◆ **WORK TO DO**
Quote the entries below verbatim, starting at the line that contains "Screen dimensions: 2576x1255" and ending at the line that contains "pyautogui.click(x=2270, y=101)", with both of those lines included. Leave the pictures out of your answer.

◆ **RECORD EXTRACTS**
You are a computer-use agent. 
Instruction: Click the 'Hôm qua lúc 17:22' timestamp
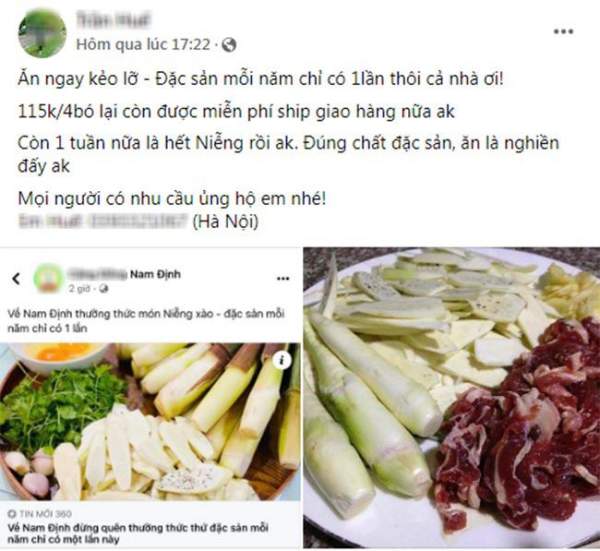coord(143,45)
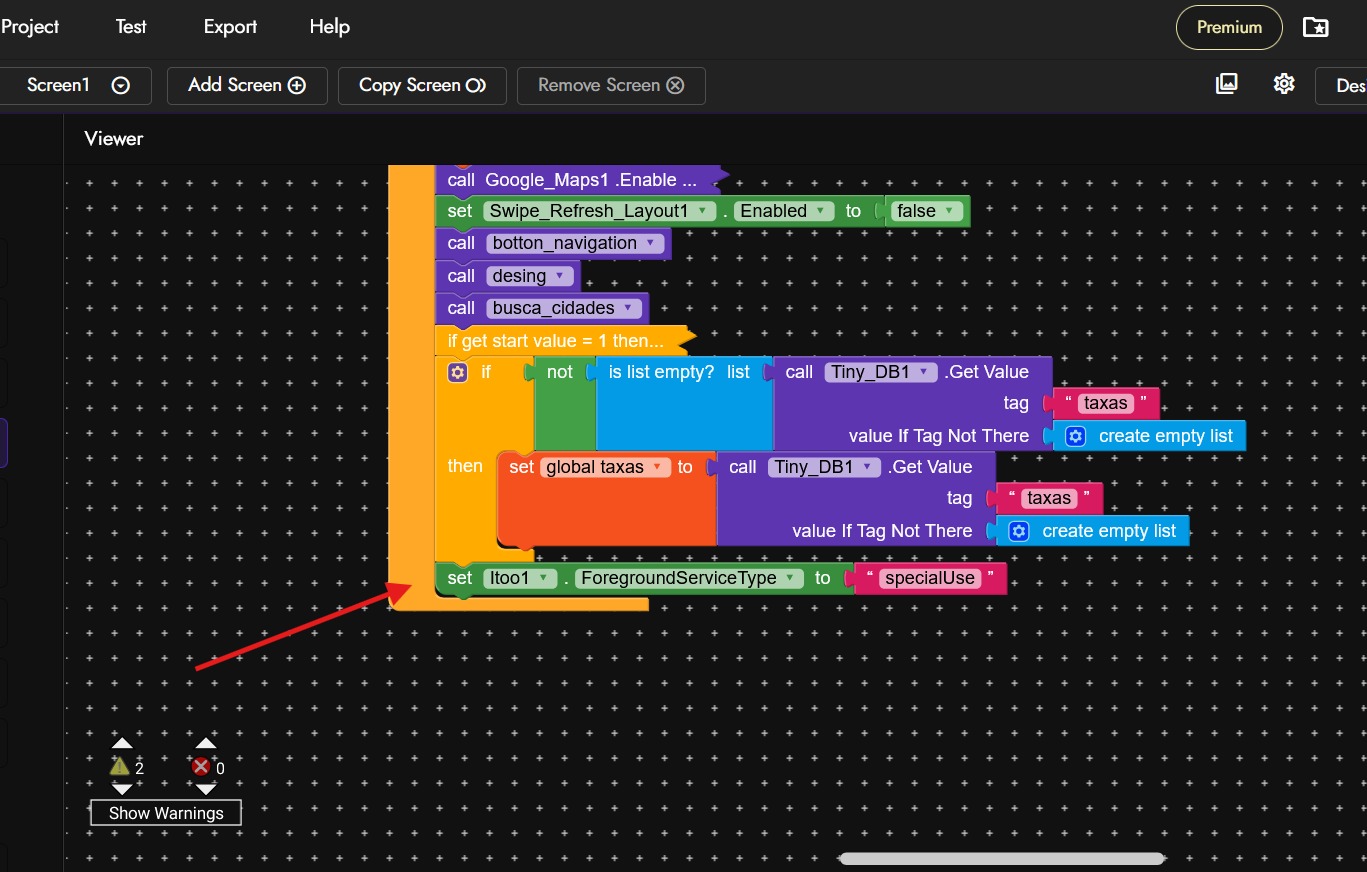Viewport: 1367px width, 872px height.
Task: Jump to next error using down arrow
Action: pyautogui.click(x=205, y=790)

---

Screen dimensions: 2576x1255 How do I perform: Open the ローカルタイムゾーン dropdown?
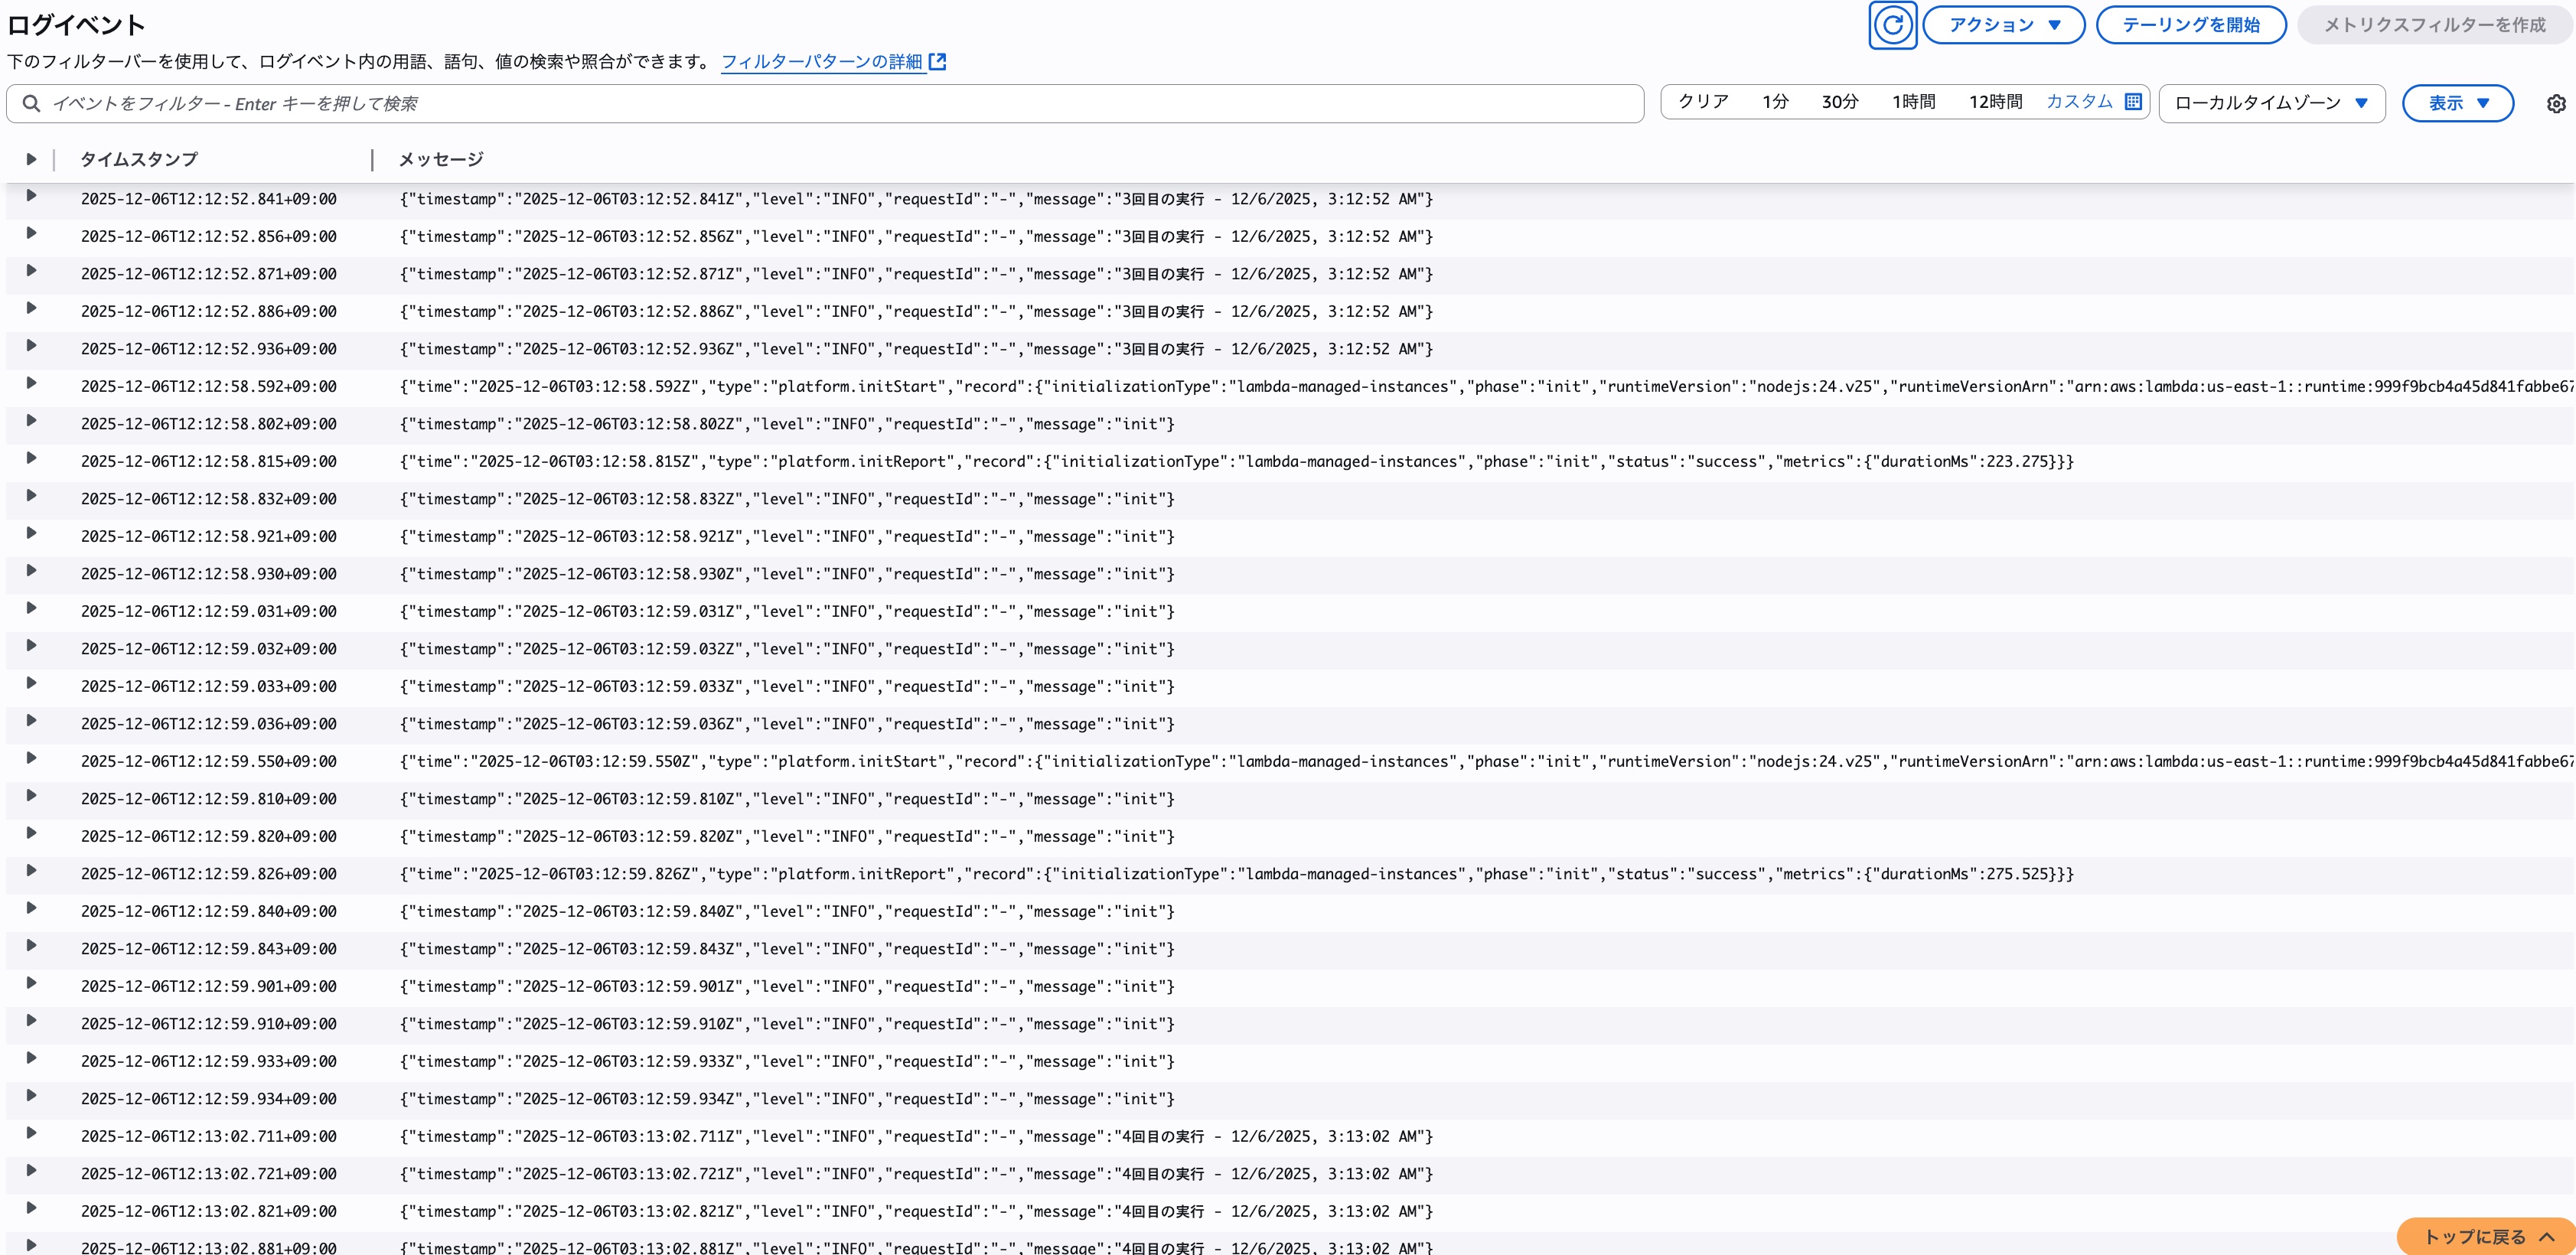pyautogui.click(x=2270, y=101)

---

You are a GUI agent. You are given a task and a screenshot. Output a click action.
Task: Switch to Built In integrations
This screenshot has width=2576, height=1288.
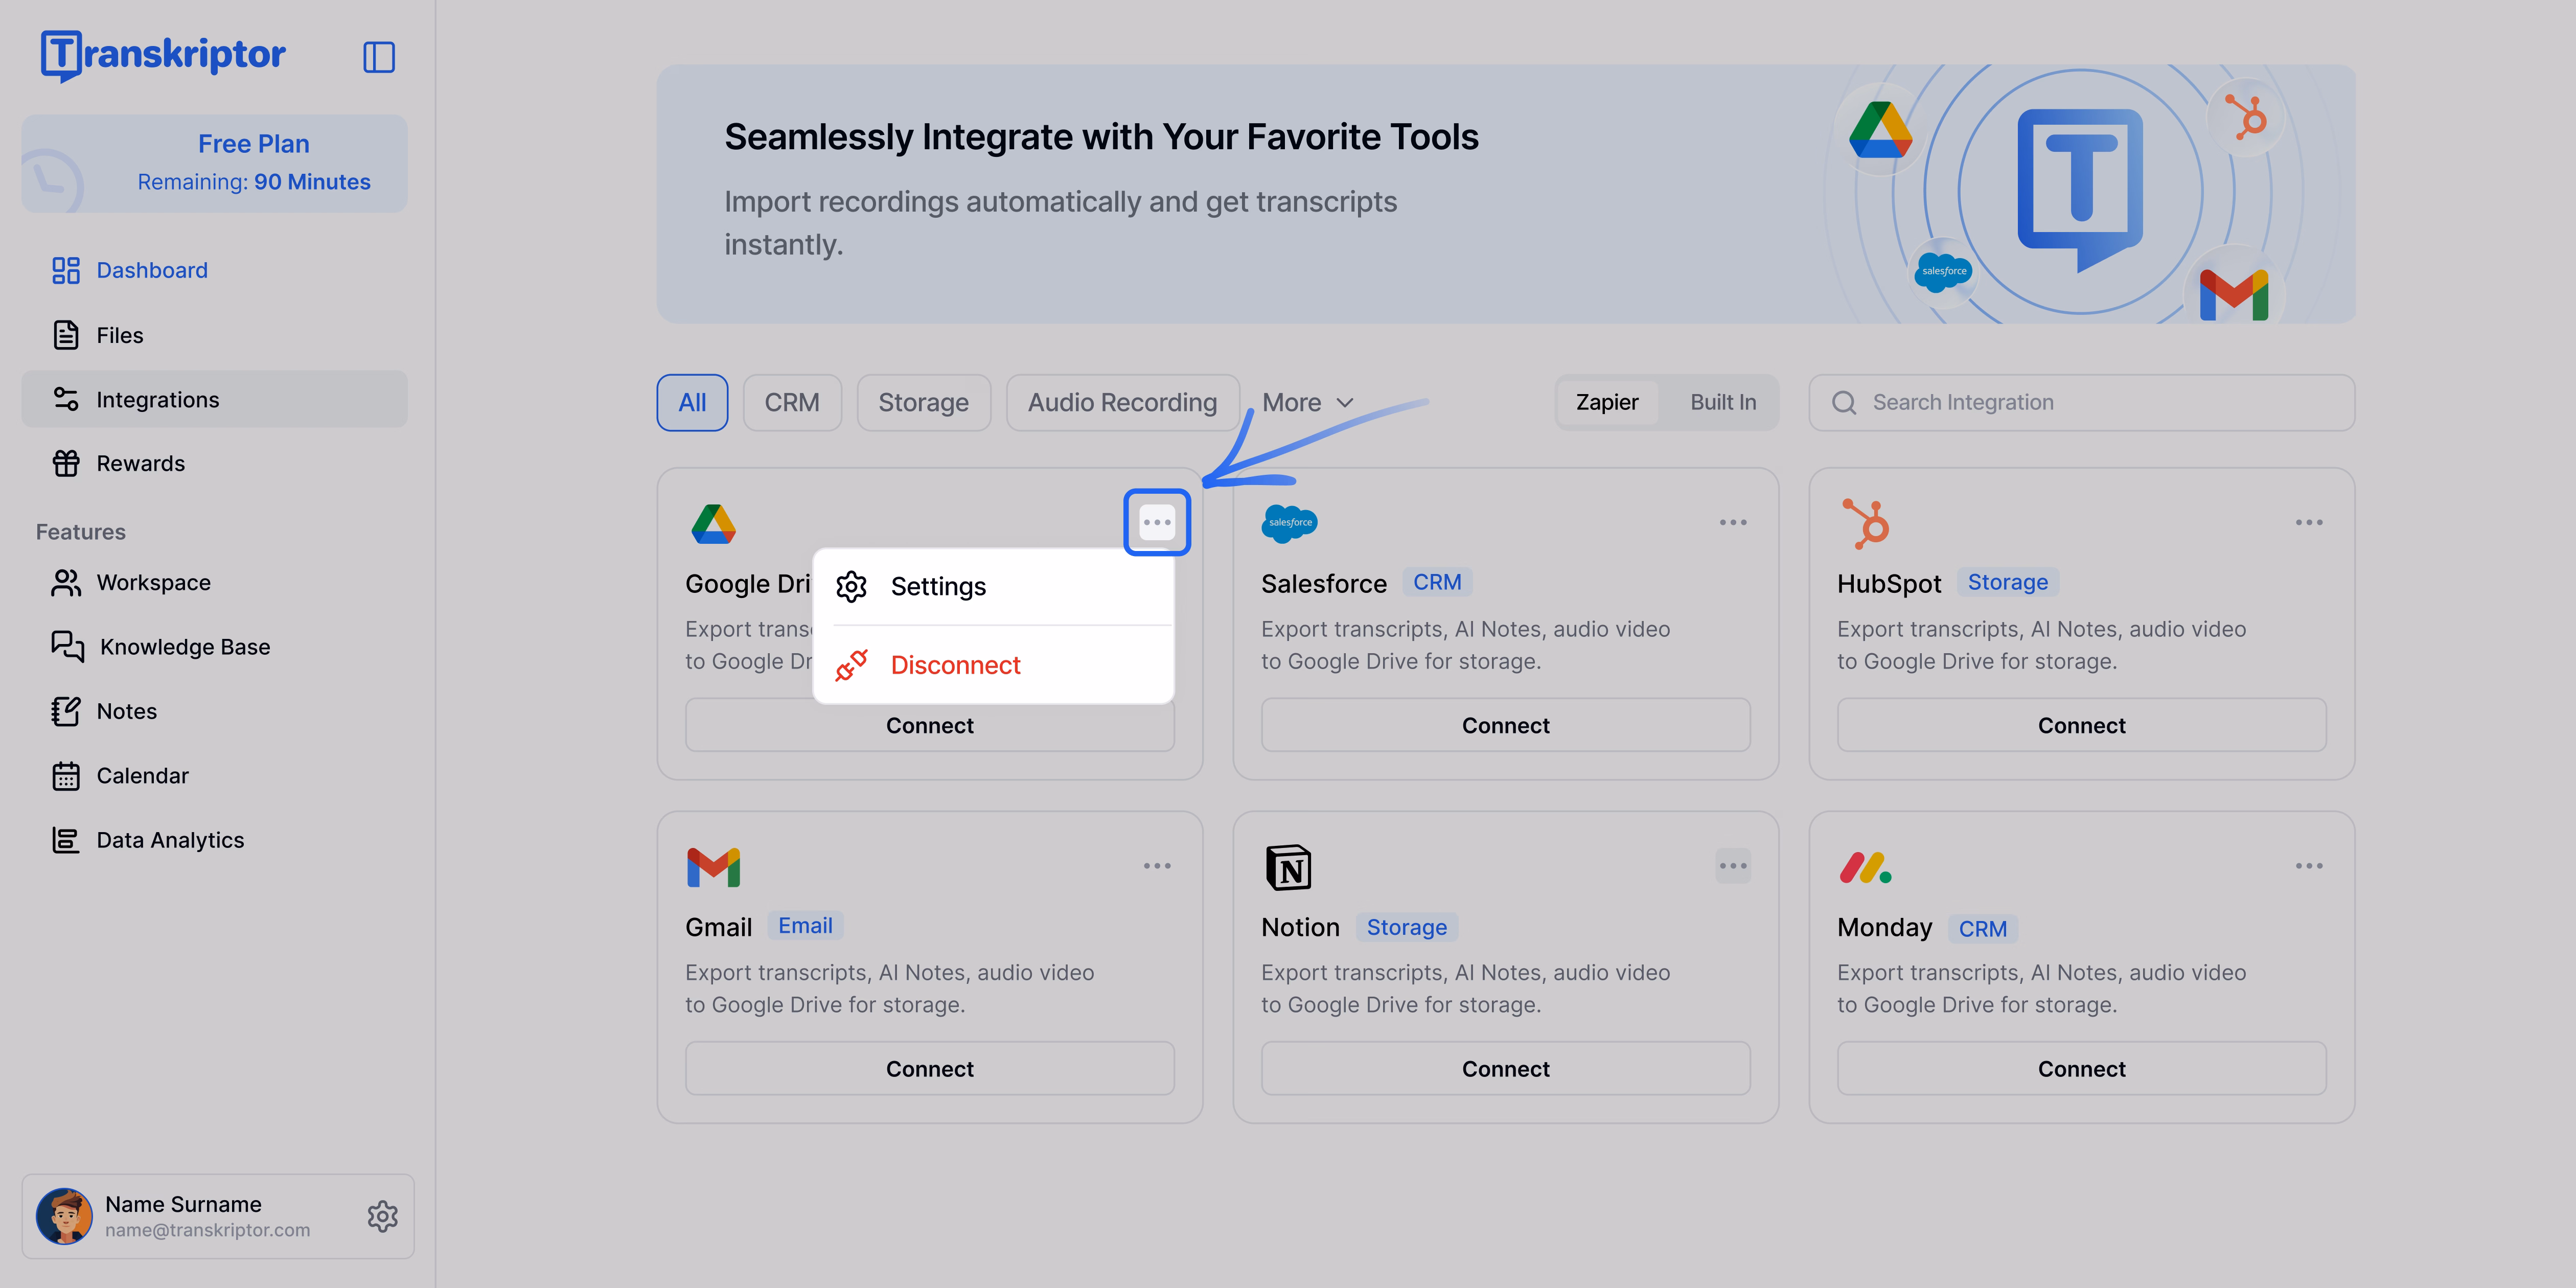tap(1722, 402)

◆ **RESPONSE TO THIS TASK**
Screen dimensions: 2576x1255 How do I perform: Open the ローカルタイムゾーン dropdown?
pyautogui.click(x=2270, y=101)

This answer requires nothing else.